# Supplied records
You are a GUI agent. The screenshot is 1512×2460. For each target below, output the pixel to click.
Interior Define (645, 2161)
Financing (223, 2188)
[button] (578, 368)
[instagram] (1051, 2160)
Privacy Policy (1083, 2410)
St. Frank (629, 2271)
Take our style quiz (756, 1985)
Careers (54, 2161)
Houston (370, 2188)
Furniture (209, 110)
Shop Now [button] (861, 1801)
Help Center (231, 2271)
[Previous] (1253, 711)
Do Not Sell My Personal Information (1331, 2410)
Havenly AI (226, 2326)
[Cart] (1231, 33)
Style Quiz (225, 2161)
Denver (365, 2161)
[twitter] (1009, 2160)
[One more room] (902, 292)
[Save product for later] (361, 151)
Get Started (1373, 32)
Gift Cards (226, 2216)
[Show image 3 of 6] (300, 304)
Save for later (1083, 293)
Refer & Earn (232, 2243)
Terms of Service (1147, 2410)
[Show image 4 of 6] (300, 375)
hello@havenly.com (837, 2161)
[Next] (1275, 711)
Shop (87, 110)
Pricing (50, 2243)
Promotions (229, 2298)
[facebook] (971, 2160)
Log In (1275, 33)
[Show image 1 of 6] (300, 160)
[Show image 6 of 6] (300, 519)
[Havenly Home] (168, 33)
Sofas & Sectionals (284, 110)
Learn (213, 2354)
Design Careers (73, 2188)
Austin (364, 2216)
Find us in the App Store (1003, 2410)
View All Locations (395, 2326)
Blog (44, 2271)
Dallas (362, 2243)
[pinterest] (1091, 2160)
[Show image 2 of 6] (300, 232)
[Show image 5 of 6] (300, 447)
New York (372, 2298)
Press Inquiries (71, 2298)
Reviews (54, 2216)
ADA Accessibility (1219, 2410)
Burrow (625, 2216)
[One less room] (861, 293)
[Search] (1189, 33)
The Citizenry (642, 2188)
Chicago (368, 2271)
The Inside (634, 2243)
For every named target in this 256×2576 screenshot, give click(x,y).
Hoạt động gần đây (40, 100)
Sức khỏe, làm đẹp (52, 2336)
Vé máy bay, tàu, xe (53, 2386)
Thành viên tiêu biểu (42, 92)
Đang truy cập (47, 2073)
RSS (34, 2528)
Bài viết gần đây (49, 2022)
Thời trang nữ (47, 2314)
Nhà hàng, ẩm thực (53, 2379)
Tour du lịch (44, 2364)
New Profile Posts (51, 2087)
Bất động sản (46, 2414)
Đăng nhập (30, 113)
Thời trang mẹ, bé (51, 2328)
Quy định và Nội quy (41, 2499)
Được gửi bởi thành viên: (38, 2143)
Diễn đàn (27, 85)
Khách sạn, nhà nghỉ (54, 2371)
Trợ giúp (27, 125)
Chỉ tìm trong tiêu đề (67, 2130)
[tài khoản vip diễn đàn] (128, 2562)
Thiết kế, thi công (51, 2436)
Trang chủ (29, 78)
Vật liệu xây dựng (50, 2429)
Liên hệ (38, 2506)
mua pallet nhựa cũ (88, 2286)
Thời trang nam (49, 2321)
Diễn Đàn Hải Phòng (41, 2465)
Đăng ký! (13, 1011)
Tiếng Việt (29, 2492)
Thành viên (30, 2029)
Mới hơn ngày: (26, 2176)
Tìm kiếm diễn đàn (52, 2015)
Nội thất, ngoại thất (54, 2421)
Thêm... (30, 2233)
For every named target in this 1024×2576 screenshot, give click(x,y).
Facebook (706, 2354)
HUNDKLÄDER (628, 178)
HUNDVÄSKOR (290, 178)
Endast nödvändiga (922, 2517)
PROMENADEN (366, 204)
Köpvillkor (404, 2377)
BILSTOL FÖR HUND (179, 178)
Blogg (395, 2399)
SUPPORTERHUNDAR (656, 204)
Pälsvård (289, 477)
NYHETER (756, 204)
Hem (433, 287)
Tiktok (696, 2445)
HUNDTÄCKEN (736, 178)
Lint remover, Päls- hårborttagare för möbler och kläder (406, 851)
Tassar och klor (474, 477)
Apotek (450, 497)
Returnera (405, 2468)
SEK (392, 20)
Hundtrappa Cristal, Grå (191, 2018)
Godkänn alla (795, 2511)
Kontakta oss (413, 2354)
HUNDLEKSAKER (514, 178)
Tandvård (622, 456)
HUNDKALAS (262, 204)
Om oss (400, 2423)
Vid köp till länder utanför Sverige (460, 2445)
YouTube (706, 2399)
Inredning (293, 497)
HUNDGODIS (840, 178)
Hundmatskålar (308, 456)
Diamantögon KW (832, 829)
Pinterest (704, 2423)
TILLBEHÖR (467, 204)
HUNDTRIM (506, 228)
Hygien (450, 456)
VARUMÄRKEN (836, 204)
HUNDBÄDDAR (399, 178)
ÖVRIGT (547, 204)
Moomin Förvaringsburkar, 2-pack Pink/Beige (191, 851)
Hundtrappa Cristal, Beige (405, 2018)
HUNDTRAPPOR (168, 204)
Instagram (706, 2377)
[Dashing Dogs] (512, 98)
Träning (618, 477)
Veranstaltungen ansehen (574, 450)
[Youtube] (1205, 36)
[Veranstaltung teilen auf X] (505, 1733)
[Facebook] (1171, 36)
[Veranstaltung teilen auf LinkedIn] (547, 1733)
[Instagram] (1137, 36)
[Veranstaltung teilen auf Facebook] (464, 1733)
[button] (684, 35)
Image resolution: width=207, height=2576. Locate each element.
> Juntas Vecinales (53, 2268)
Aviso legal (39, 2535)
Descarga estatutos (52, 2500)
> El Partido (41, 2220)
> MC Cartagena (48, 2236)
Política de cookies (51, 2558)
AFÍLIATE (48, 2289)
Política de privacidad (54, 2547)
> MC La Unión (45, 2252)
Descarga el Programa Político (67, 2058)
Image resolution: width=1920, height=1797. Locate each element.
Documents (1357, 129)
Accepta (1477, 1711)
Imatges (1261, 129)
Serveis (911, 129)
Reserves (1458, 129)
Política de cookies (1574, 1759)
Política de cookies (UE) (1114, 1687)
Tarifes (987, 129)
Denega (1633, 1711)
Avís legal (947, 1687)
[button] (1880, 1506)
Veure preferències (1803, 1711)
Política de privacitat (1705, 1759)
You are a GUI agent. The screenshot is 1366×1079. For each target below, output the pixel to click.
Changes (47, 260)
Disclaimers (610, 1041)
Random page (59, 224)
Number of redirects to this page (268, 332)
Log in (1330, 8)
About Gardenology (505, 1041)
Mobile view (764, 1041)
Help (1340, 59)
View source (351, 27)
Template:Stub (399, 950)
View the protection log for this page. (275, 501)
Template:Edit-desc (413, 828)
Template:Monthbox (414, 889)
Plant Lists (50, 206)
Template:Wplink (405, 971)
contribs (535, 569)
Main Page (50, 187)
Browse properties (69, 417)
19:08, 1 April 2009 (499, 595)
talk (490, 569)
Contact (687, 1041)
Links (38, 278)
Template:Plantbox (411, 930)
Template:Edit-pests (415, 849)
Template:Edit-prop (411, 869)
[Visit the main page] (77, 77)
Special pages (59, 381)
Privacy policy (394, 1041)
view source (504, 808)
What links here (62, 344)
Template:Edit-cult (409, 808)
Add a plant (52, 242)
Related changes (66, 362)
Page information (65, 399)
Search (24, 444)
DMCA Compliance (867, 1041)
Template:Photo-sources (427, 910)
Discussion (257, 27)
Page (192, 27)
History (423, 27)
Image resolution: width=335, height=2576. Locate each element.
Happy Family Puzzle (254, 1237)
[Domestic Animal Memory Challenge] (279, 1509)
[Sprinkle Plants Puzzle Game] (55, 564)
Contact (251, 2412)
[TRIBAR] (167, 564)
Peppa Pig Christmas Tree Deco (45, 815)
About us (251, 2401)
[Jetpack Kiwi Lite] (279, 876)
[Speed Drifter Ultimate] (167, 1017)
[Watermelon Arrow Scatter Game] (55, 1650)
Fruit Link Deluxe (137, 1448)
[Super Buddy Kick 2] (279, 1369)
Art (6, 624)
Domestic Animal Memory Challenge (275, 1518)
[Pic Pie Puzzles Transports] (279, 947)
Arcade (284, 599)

# Aim of the task
Looking back over the data above, restate word for word the lines that begin at the line with "Dallas (362, 2243)" and end at the line with "Tour du lịch (44, 2364)", inclusive.

# Exercise answer
Dallas (362, 2243)
[pinterest] (1091, 2160)
[Show image 2 of 6] (300, 232)
[Show image 5 of 6] (300, 447)
New York (372, 2298)
Press Inquiries (71, 2298)
Reviews (54, 2216)
ADA Accessibility (1219, 2410)
Burrow (625, 2216)
[One less room] (861, 293)
[Search] (1189, 33)
The Citizenry (642, 2188)
Chicago (368, 2271)
The Inside (634, 2243)
For every named target in this 256×2576 screenshot, give click(x,y).
Hoạt động gần đây (40, 100)
Sức khỏe, làm đẹp (52, 2336)
Vé máy bay, tàu, xe (53, 2386)
Thành viên tiêu biểu (42, 92)
Đang truy cập (47, 2073)
RSS (34, 2528)
Bài viết gần đây (49, 2022)
Thời trang nữ (47, 2314)
Nhà hàng, ẩm thực (53, 2379)
Tour du lịch (44, 2364)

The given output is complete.